Privacy analysis of the two counterparts of the same online service: Mobile Websites vs Mobile Apps

What is it about?

In this paper, we aim to respond to this question: which of the two options protects the users' privacy in the best way apps or browsers? To tackle this question, we study a broad range of privacy related leaks in a comparison of several popular apps and their web counterpart. These leaks may contain not only personally identifying information (PII) but also device-specific information, able to cross-application and cross-site track the user into the network, and allow third parties to link web with app sessions. Finally, we propose an anti-tracking mechanism that enable the users to access an online service through a mobile app without risking their privacy.
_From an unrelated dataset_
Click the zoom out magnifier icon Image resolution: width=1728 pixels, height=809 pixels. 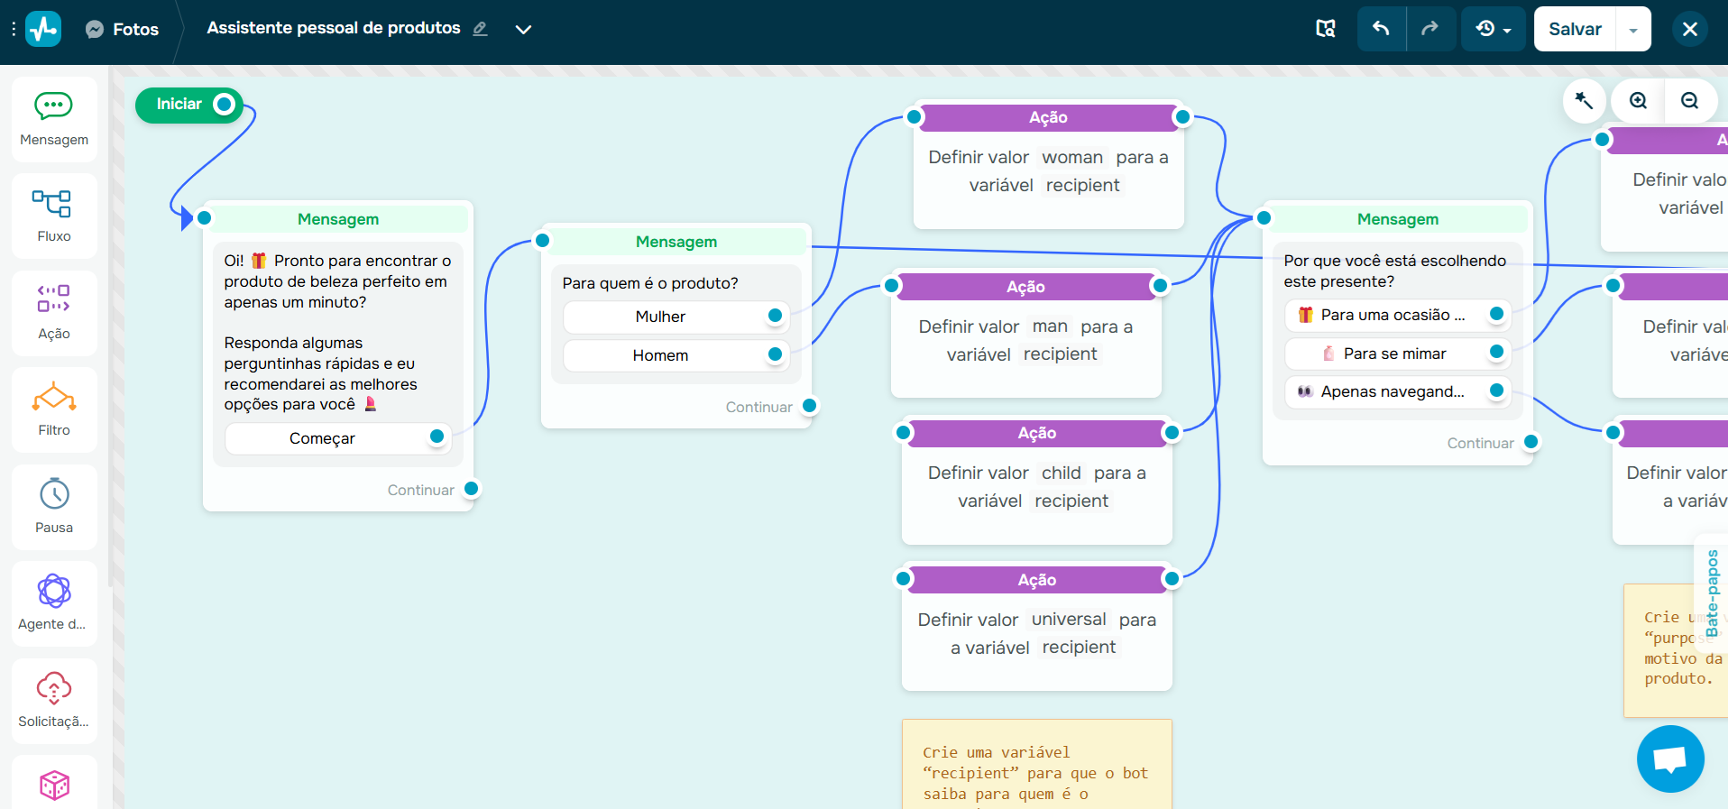[1689, 101]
Our evaluation shows that our approach is able to preserve the privacy of the user by reducing the leaking identifiers of apps by 27.41% on average, while it imposes a practically negligible latency of less than 1 millisecond per request.

Featured Image

Photo by Jizhidexiaohailang on Unsplash

Photo by Jizhidexiaohailang on Unsplash

Why is it important?

The vast majority of online services nowadays, provide both a mobile friendly website and a mobile application to their users. Both of these choices are usually released for free, with their developers, usually gaining revenue by allowing advertisements from ad networks to be embedded into their content. In order to provide more personalized and thus more effective advertisements, ad networks usually deploy pervasive user tracking, raising this way significant privacy concerns. As a consequence, the users do not have to think only their convenience before deciding which choice to use while accessing a service: web or app, but also which one harms their privacy the least.